Oposição peruana nega planejar um golpe de Estado

O grupo de alto escalão da Organização dos Estados Americanos (OEA), encarregado de analisar a crise política do Peru, recebeu nesta terça-feira (22) líderes opositores que negaram estar planejando um golpe de Estado contra o presidente esquerdista Pedro Castillo, como alega o mandatário.

"O principal é que não há golpe no país, nem aberto nem velado", disse à imprensa Patricia Juárez, deputada do partido de direita Força Popular, ao resumir a mensagem transmitida ao grupo.

"O que pedimos é absoluta imparcialidade nos resultados do relatório e acreditamos que este é o compromisso dos chanceleres", completou a porta-voz do partido de Keiko Fujimori, filho do ex-presidente Alberto Fujimori (1990-2000).

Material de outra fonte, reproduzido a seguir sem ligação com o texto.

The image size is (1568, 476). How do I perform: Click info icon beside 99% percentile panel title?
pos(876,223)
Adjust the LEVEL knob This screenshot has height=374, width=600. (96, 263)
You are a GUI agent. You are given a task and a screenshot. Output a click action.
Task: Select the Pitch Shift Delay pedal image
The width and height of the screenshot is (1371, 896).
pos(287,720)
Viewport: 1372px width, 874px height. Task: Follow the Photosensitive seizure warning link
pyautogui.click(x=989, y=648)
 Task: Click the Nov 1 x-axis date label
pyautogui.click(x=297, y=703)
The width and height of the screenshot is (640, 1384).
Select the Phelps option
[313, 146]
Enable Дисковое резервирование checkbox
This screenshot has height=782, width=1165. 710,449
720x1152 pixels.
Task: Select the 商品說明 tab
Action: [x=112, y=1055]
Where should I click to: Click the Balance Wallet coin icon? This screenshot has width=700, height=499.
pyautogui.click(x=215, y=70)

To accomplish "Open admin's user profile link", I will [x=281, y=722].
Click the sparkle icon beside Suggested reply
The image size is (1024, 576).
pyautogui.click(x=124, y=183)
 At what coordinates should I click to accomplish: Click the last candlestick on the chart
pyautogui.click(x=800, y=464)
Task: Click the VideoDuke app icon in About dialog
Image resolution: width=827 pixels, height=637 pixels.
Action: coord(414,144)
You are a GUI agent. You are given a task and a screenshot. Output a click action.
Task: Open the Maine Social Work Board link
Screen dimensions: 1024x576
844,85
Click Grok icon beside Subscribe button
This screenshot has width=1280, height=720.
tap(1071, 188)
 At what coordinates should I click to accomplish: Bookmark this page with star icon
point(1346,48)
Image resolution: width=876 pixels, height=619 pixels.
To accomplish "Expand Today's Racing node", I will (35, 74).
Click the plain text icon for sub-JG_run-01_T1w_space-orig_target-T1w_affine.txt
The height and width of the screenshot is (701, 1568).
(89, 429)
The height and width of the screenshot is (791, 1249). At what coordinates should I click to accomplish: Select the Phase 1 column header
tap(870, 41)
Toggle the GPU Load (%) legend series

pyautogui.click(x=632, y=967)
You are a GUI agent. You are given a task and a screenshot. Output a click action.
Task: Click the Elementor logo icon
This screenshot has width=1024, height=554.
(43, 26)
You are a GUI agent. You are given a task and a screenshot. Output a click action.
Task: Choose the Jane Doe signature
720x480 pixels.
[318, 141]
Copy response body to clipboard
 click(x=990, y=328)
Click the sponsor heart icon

"Expusemos que consideramos injusto e arbitrário que o presidente nos acuse de sermos golpistas, estamos abertos ao diálogo", declarou o porta-voz de Aliança para o Progresso (APP), Alejandro Soto.

A missão de dois dias chegou ao Peru na segunda-feira depois que Castillo, que está sendo investigado por corrupção, denunciou um suposto golpe parlamentar em andamento, para o qual invocou a aplicação da Carta Democrática Interamericana como uma defesa contra o suposto ataque.

O grupo é formado pelos chanceleres do Equador, Juan Carlos Holguín; da Guatemala, Mario Adolfo Búcaro; do Paraguai, Julio César Arriola; da Costa Rica, Arnaldo André; e de Belize, Eamon Courtenay. Também conta com a vice-ministra de Assuntos Multilaterais da Colômbia, Laura Gil, o vice-ministro das Relações Exteriores da Argentina, Pablo Tettamanti, e o paraguaio Eladio Loizaga, representante da Secretaria-Geral da OEA.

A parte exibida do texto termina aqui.